▶ _EXERCISE PROMPT_:
Write out all of the records below verbatim, preserving every line and character without alteration.

▶ _Records_:

..........

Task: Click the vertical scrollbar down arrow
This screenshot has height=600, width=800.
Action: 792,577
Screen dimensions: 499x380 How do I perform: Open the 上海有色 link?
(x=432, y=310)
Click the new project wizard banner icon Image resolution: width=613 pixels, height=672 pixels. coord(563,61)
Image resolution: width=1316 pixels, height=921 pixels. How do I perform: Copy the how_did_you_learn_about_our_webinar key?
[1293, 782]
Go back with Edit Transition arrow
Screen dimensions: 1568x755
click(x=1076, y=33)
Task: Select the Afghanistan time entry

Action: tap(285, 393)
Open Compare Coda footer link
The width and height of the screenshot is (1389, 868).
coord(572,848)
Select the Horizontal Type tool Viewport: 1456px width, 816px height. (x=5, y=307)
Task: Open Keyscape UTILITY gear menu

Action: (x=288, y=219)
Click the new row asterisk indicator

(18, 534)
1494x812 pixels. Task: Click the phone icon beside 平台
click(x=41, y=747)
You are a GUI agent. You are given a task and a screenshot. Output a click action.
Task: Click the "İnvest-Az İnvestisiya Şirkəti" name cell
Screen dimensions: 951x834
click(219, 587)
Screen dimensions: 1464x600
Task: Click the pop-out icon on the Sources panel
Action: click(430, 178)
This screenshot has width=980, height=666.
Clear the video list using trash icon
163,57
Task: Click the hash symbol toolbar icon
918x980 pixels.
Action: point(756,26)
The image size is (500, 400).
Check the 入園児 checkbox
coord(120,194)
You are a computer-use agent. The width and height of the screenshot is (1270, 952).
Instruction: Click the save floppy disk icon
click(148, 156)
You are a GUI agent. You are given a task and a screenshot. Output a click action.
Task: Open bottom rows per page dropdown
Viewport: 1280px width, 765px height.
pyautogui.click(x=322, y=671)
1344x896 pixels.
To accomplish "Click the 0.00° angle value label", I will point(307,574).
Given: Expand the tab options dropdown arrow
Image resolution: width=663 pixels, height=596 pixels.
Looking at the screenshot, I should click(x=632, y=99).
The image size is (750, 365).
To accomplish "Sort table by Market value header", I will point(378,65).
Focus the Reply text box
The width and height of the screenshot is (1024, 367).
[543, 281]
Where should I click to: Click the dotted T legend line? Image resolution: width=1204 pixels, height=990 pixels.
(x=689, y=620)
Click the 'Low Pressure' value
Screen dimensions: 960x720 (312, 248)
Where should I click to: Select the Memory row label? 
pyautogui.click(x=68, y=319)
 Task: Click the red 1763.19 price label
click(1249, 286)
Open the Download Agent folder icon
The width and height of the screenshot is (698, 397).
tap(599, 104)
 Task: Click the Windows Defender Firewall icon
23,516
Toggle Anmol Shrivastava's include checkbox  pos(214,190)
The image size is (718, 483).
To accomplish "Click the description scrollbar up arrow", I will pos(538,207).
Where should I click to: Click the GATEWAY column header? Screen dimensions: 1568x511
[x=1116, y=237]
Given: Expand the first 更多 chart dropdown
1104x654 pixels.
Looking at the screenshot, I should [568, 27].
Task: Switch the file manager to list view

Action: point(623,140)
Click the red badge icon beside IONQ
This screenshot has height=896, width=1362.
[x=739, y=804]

..........

▶ _COMPLETE RESPONSE_:
Task: Click the vertical scrollbar down arrow
This screenshot has height=600, width=800.
Action: 792,577
Screen dimensions: 499x380 How do I perform: Open the 上海有色 link?
(x=432, y=310)
Click the new project wizard banner icon Image resolution: width=613 pixels, height=672 pixels. coord(563,61)
Image resolution: width=1316 pixels, height=921 pixels. How do I perform: Copy the how_did_you_learn_about_our_webinar key?
[1293, 782]
Go back with Edit Transition arrow
Screen dimensions: 1568x755
click(x=1076, y=33)
Task: Select the Afghanistan time entry

Action: tap(285, 393)
Open Compare Coda footer link
The width and height of the screenshot is (1389, 868).
coord(572,848)
Select the Horizontal Type tool Viewport: 1456px width, 816px height. (x=5, y=307)
Task: Open Keyscape UTILITY gear menu

Action: (x=288, y=219)
Click the new row asterisk indicator

(18, 534)
1494x812 pixels. Task: Click the phone icon beside 平台
click(x=41, y=747)
You are a GUI agent. You are given a task and a screenshot. Output a click action.
Task: Click the "İnvest-Az İnvestisiya Şirkəti" name cell
Screen dimensions: 951x834
click(219, 587)
Screen dimensions: 1464x600
Task: Click the pop-out icon on the Sources panel
Action: click(430, 178)
This screenshot has width=980, height=666.
Clear the video list using trash icon
163,57
Task: Click the hash symbol toolbar icon
918x980 pixels.
Action: point(756,26)
The image size is (500, 400).
Check the 入園児 checkbox
coord(120,194)
You are a computer-use agent. The width and height of the screenshot is (1270, 952).
Instruction: Click the save floppy disk icon
click(148, 156)
You are a GUI agent. You are given a task and a screenshot. Output a click action.
Task: Open bottom rows per page dropdown
Viewport: 1280px width, 765px height.
pyautogui.click(x=322, y=671)
1344x896 pixels.
To accomplish "Click the 0.00° angle value label", I will point(307,574).
Given: Expand the tab options dropdown arrow
Image resolution: width=663 pixels, height=596 pixels.
Looking at the screenshot, I should click(x=632, y=99).
The image size is (750, 365).
To accomplish "Sort table by Market value header", I will point(378,65).
Focus the Reply text box
The width and height of the screenshot is (1024, 367).
[543, 281]
Where should I click to: Click the dotted T legend line? Image resolution: width=1204 pixels, height=990 pixels.
(x=689, y=620)
Click the 'Low Pressure' value
Screen dimensions: 960x720 (312, 248)
Where should I click to: Select the Memory row label? 
pyautogui.click(x=68, y=319)
 Task: Click the red 1763.19 price label
click(1249, 286)
Open the Download Agent folder icon
The width and height of the screenshot is (698, 397).
tap(599, 104)
 Task: Click the Windows Defender Firewall icon
23,516
Toggle Anmol Shrivastava's include checkbox  pos(214,190)
The image size is (718, 483).
To accomplish "Click the description scrollbar up arrow", I will pos(538,207).
Where should I click to: Click the GATEWAY column header? Screen dimensions: 1568x511
[x=1116, y=237]
Given: Expand the first 更多 chart dropdown
1104x654 pixels.
Looking at the screenshot, I should [568, 27].
Task: Switch the file manager to list view

Action: point(623,140)
Click the red badge icon beside IONQ
This screenshot has height=896, width=1362.
[x=739, y=804]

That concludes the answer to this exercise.